### Stated task:
Pull out each line below that contains the word "dropdown", and copy those lines in full.

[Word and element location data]
•••••
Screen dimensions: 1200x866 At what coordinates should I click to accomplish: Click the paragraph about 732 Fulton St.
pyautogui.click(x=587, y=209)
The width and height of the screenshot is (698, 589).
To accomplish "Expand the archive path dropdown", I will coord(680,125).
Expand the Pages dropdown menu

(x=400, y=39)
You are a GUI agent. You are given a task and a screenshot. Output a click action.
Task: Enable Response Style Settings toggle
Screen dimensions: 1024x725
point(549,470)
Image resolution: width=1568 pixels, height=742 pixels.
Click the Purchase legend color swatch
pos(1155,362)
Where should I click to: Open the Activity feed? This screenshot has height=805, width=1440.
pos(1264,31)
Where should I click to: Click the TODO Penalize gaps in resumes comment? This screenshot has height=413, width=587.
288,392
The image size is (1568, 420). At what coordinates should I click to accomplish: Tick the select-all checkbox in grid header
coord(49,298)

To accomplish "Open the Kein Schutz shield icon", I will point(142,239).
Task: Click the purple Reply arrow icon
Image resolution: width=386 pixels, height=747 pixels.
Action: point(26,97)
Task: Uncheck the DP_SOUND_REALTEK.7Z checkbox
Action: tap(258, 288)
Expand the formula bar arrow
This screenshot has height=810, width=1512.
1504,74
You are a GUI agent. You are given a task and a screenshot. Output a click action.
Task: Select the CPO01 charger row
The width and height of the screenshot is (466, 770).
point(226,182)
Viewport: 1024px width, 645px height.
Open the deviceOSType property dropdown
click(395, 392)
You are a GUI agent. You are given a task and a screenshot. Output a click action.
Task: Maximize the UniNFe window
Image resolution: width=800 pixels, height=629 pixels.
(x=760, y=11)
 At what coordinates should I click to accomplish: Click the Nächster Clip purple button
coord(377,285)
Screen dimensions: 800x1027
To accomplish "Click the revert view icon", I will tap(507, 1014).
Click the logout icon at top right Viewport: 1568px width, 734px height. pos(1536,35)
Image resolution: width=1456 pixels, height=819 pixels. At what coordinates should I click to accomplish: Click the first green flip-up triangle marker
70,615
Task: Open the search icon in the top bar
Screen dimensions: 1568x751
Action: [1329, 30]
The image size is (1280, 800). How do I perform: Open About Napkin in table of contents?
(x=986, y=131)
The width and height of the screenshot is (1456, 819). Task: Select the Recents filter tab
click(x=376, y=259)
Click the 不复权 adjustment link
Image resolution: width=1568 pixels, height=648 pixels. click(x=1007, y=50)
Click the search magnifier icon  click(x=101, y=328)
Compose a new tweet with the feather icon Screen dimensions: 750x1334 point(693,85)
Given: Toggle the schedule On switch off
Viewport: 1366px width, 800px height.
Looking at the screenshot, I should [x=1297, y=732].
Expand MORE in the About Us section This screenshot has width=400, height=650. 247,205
•••••
### Full answer:
To accomplish "Expand the archive path dropdown", I will coord(680,125).
Expand the Pages dropdown menu
Open the deviceOSType property dropdown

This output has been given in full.